- Given text
Like most prophets mentioned in the Old Testament, Elijah’s job involved condemning sinful leaders and foretelling the punishments that God would bring if people didn’t repent. His first appearance is telling King Ahab of Israel that because he has turned Israel to false gods, a drought will cover the land. The drought ended seven years later with a dramatic showdown between Elijah and 850 pagan priests. As detailed in the next section, Elijah went through a period of discouragement after things didn’t go quite as he expected following this big success.
After these dramatic events, Elijah took on a disciple, Elisha. Elijah continued to speak out against Ahab on at least one occasion when he had someone murdered. He also spoke out against Ahab’s successor, Ahaziah. Sometime after Ahaziah’s death, Elijah passed his title on to Elisha…in a particularly dramatic way.
What Are Some of Elijah's Most Famous Moments?
Elijah’s life had many great moments worth exploring. The most famous ones are arguably the following:
Raising a boy back to life (1 Kings 17). After speaking out against Ahab, Elijah spent seven years in hiding, much of it staying with a widow and her son in the Sidonian town Zarephath. During this period, the widow’s son died of illness and Elijah prayed for the boy to come back to life. After Elijah prayed and touched the boy three times, he came back to life.

- Collected material
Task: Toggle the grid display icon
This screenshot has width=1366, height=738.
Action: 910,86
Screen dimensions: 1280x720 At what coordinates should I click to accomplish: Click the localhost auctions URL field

- Challenge 1
In the passage about Elijah, how many pagan priests did Elijah face in the showdown that ended the drought?
- Challenge 2
From the passage about Elijah, repeat word for word everything from "What Are Some" up to and including "came back to life.".
- Challenge 3
List every human individual the passage about Elijah mentions by name.

- Problem solution 1
850

- Problem solution 2
What Are Some of Elijah's Most Famous Moments?
Elijah’s life had many great moments worth exploring. The most famous ones are arguably the following:
Raising a boy back to life (1 Kings 17). After speaking out against Ahab, Elijah spent seven years in hiding, much of it staying with a widow and her son in the Sidonian town Zarephath. During this period, the widow’s son died of illness and Elijah prayed for the boy to come back to life. After Elijah prayed and touched the boy three times, he came back to life.

- Problem solution 3
Elijah, Ahab, Elisha, Ahaziah